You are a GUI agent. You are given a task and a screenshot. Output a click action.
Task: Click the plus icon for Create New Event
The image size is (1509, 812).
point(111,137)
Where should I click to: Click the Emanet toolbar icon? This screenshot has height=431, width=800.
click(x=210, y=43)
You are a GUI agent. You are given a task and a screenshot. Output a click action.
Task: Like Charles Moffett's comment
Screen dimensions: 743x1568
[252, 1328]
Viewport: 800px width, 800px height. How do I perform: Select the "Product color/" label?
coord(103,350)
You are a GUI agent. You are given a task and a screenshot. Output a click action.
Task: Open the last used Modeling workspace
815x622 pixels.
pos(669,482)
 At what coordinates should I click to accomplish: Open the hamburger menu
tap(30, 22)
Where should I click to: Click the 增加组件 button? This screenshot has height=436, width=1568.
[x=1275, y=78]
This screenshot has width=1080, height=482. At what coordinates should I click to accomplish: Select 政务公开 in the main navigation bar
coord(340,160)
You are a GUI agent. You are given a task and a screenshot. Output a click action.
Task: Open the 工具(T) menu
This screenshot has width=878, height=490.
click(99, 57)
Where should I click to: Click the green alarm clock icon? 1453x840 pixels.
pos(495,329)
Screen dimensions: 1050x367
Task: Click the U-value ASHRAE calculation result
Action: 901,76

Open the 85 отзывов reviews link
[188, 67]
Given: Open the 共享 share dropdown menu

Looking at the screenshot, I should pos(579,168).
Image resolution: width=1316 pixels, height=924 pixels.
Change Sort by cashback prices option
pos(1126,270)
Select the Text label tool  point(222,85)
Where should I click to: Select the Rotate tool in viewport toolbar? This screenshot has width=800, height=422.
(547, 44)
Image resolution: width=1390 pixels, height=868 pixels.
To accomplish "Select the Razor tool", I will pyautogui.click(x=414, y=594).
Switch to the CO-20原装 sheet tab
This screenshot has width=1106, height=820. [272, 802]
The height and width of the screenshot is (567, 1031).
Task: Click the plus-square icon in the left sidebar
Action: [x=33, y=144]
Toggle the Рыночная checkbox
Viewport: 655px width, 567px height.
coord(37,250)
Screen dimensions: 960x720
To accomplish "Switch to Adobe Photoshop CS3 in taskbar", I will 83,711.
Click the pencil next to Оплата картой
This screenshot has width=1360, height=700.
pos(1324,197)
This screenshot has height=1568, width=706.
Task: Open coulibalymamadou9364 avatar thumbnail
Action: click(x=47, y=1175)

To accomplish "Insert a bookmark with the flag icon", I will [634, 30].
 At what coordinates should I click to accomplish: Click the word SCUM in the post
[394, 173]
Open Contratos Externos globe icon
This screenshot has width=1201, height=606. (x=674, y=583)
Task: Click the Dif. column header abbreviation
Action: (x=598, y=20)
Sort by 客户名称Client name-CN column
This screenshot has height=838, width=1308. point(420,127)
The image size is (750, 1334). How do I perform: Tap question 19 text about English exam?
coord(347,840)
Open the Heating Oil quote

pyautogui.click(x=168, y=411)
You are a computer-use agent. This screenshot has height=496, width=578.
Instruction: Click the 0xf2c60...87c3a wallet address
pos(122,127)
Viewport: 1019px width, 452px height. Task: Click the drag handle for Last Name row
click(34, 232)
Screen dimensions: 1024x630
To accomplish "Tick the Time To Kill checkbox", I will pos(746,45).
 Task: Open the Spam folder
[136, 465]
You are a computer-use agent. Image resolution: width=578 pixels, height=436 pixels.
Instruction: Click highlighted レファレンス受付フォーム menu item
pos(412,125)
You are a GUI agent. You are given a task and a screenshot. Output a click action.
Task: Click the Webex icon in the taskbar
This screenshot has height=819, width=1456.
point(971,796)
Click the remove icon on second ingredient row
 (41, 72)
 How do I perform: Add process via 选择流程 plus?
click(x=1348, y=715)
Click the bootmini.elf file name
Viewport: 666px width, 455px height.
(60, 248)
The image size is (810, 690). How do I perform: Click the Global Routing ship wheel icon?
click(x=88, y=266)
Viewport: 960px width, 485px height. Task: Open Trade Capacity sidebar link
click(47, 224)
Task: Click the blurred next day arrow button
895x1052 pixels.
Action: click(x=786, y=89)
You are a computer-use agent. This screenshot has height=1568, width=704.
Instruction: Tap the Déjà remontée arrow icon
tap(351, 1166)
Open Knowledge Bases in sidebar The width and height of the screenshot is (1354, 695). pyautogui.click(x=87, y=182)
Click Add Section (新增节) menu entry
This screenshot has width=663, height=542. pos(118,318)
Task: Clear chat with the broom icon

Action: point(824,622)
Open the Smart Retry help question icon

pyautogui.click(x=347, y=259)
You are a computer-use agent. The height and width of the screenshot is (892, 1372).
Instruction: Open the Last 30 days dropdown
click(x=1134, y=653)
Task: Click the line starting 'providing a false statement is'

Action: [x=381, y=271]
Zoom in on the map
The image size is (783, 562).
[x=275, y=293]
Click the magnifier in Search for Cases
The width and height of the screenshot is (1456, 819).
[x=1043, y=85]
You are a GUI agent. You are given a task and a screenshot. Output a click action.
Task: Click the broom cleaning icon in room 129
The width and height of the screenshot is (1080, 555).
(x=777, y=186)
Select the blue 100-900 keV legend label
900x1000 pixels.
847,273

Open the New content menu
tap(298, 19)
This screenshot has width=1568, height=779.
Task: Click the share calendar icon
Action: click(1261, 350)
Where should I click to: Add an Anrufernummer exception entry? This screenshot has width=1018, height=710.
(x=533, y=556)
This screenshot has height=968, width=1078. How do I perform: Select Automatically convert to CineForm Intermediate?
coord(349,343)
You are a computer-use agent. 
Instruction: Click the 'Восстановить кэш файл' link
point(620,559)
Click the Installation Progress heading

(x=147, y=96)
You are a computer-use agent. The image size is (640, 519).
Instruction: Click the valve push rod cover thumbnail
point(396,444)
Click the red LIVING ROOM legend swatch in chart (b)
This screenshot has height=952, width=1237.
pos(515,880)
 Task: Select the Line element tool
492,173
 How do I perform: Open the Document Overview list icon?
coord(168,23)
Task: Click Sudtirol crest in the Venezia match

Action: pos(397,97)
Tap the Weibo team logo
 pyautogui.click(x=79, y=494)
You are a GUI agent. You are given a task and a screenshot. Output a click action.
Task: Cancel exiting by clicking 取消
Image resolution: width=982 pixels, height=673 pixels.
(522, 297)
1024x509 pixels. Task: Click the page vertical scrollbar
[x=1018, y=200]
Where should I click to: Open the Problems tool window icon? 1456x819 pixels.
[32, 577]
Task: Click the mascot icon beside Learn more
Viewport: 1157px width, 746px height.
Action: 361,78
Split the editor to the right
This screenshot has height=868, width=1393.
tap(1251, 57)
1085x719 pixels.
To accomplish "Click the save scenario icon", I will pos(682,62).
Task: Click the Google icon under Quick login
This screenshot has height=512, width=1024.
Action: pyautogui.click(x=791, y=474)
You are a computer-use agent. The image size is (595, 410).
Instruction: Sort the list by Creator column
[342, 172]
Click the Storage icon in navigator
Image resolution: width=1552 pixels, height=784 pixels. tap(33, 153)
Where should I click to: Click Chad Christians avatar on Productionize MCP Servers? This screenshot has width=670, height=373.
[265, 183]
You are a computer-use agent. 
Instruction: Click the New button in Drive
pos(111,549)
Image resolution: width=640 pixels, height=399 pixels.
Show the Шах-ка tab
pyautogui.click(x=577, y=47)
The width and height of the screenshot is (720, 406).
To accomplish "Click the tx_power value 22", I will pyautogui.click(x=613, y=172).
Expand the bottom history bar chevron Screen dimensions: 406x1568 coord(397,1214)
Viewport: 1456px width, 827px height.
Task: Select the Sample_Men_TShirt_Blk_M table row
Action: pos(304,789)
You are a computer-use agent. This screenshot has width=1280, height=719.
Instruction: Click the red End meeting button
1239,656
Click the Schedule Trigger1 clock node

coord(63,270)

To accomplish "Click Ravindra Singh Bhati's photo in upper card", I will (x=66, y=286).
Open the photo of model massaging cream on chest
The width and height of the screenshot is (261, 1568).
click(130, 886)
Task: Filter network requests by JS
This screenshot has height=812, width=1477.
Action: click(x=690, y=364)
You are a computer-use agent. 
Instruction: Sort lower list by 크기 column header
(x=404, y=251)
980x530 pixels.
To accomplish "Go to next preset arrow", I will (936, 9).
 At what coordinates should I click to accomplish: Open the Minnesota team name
---
TO BE DONE: Quote everything from the start of the records above down to the line containing "coord(103,350)", both ends included, reproducing each line word for word.

SOLUTION TO THIS EXERCISE:
You are a GUI agent. You are given a task and a screenshot. Output a click action.
Task: Click the plus icon for Create New Event
The image size is (1509, 812).
point(111,137)
Where should I click to: Click the Emanet toolbar icon? This screenshot has height=431, width=800.
click(x=210, y=43)
You are a GUI agent. You are given a task and a screenshot. Output a click action.
Task: Like Charles Moffett's comment
Screen dimensions: 743x1568
[252, 1328]
Viewport: 800px width, 800px height. How do I perform: Select the "Product color/" label?
coord(103,350)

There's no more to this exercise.